NASA’s Transiting Exoplanet Survey Satellite Mission, led by MIT’s George Ricker, searches for planets using the same detection technology that Kepler used. TESS circulation, rather than being around the sun, has a close relation to the moon: TESS circles the earth twice for each lunar course. TESS “observation patterns, rather than staring at a part of the sky, will scan almost the entire sky with overlapping field of view (similar to petals on a flower).
Given what we learned from Kepler, astronomers TESS are expected to find thousands of more planetary systems.
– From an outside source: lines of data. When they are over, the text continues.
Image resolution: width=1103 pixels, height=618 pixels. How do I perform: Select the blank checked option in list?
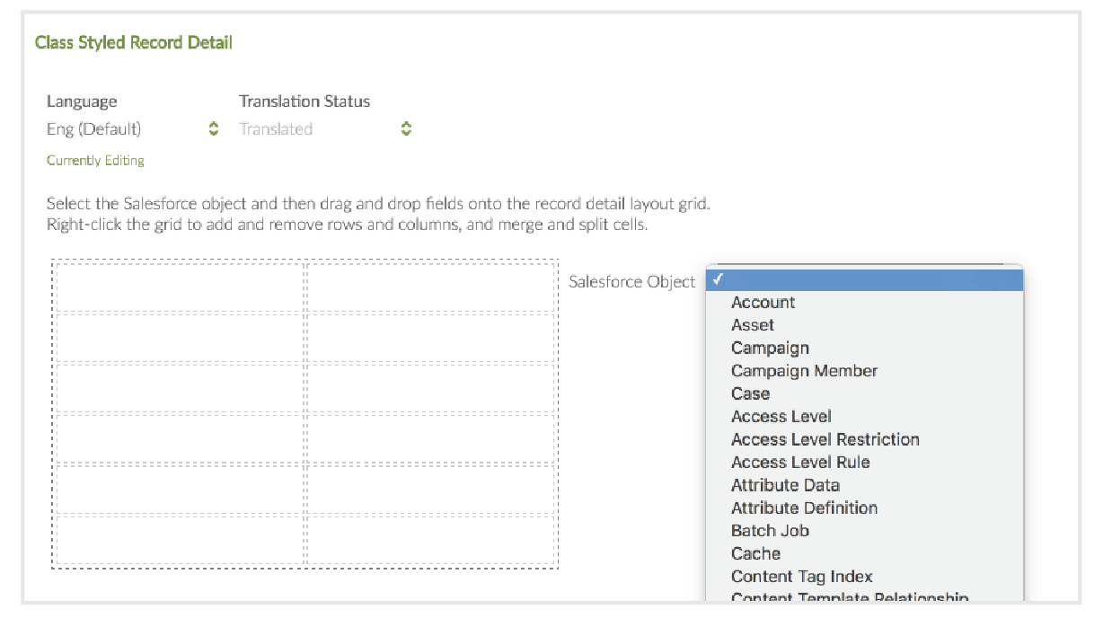tap(864, 280)
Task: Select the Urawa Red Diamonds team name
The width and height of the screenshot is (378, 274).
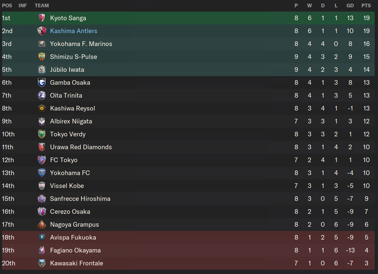Action: point(81,147)
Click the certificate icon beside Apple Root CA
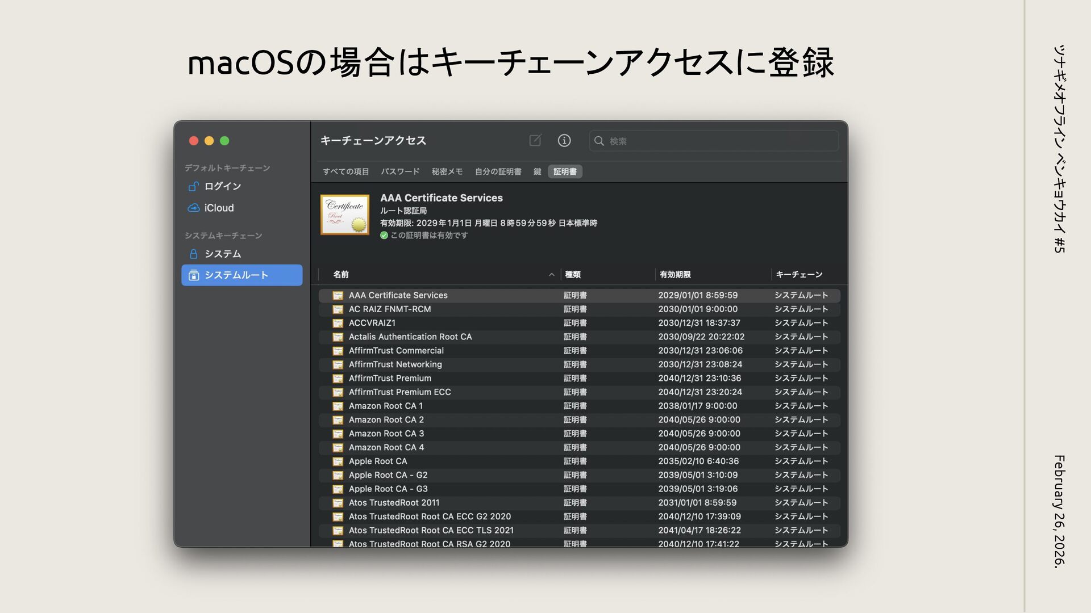The image size is (1091, 613). coord(338,461)
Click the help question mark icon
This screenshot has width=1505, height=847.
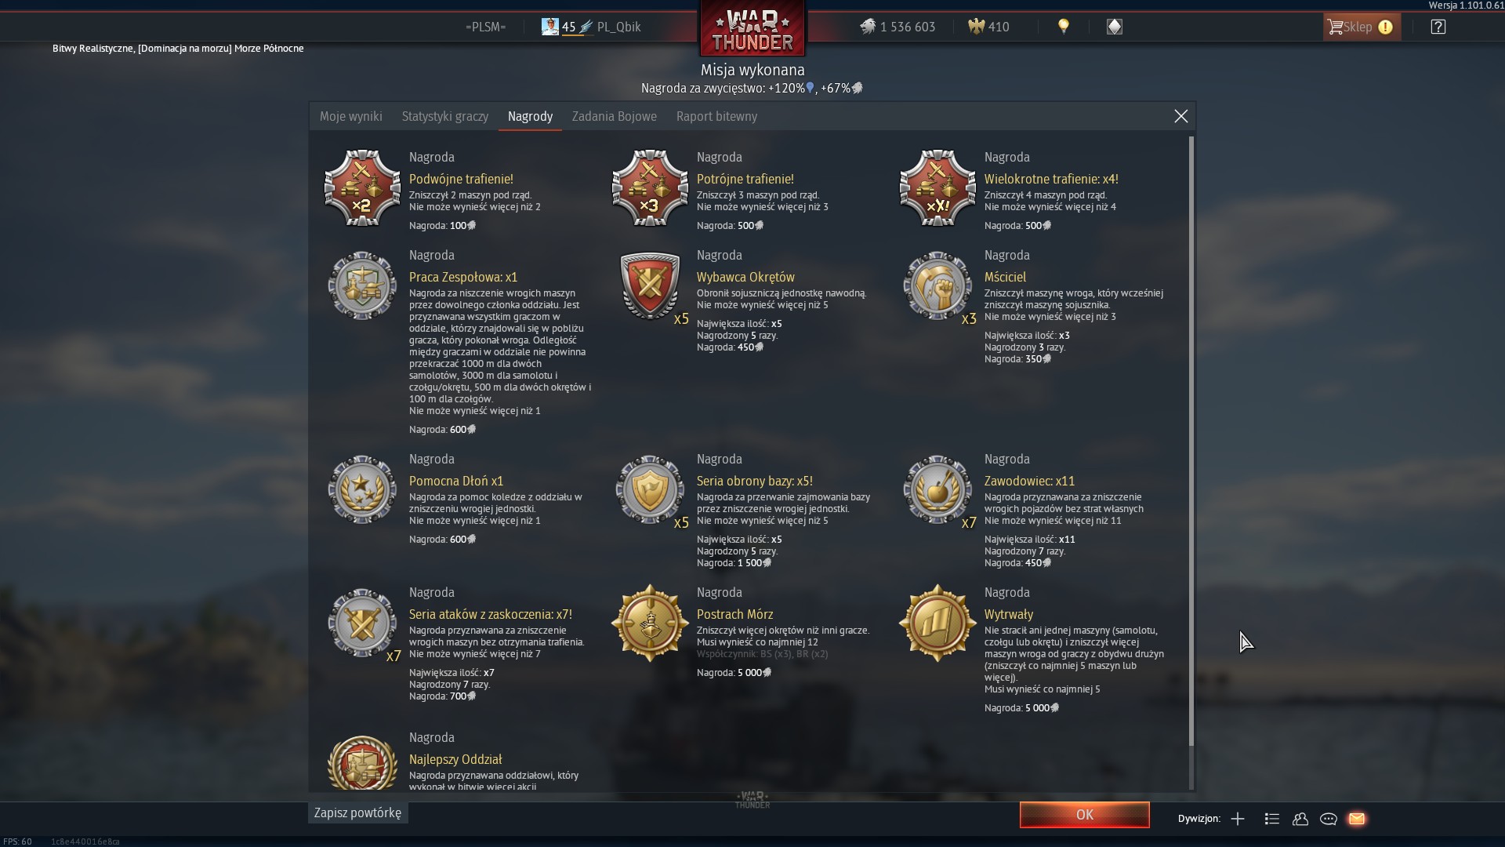click(x=1438, y=27)
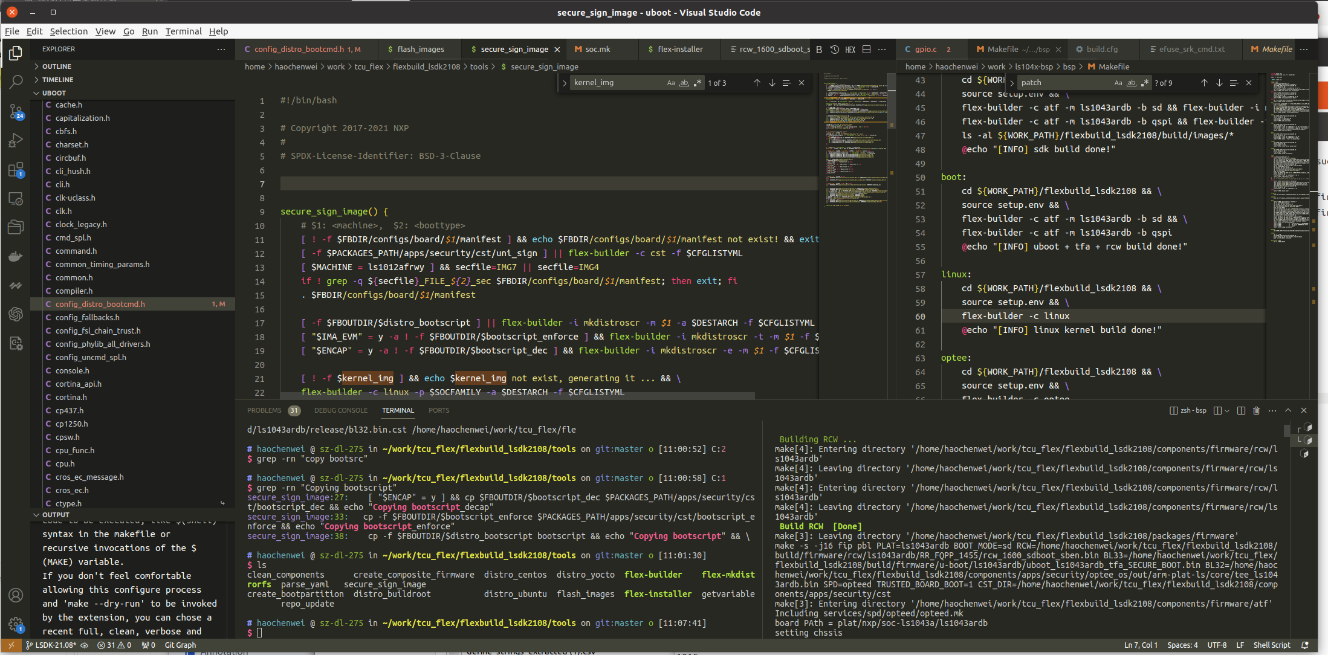Toggle regex option in patch find box

coord(1145,83)
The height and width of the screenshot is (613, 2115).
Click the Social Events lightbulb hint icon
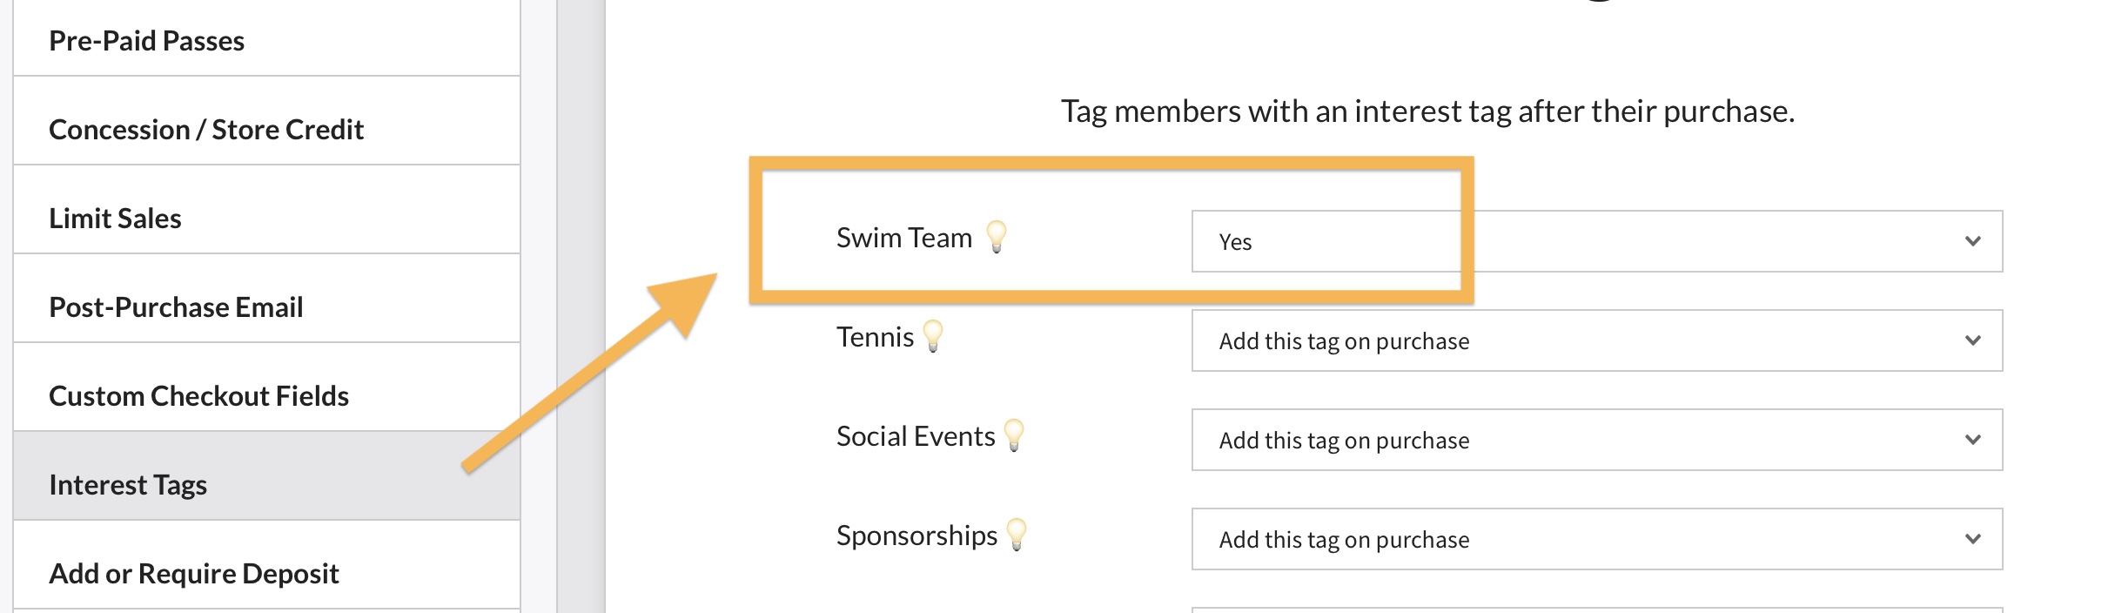[x=1014, y=434]
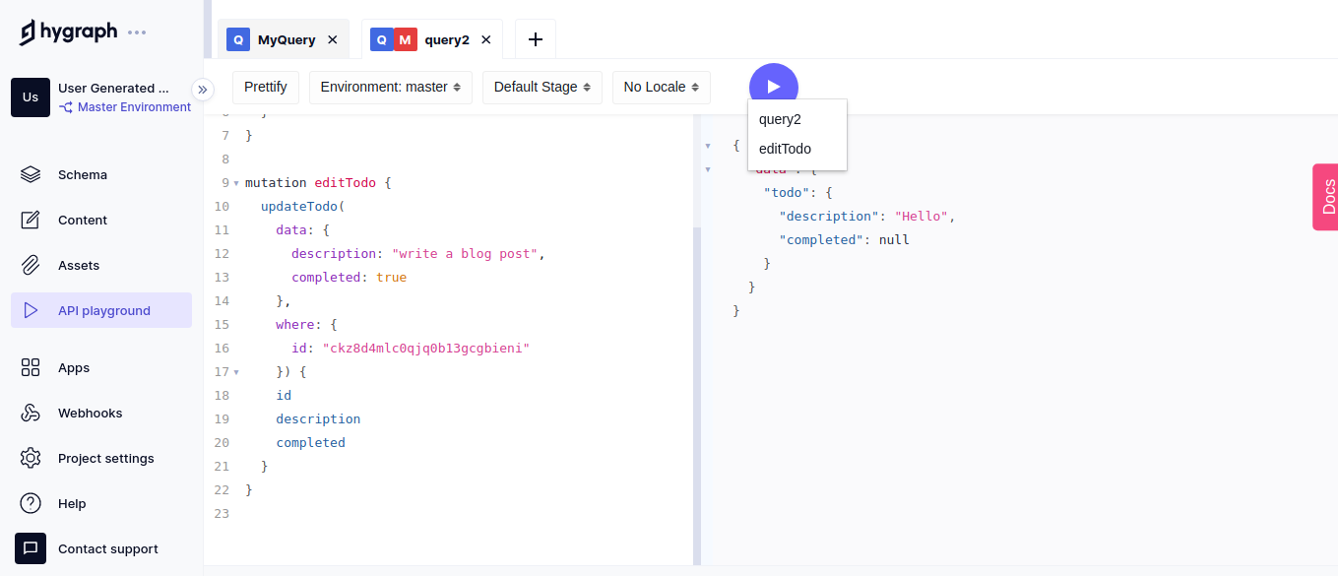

By mapping the entire sky we find systems that circle stars 10 times closer and 100 times lighter than those found by Kepler – opens new possibilities to measure planetary masses and densities, study the atmosphere, characterize the host stars and fully establish the nature of the systems where the planets live . This information will in turn tell us more about our own planetary history, how life may have begun, what fate we avoided and what other ways we could have followed.
The mission to find our place in the universe continues as Kepler ends his leg of the journey and TESS takes the relay.
Jason Steffen is a deputy professor of physics and astronomy at the University of Nevada, Las Vegas. This article was originally presented at The Conversation.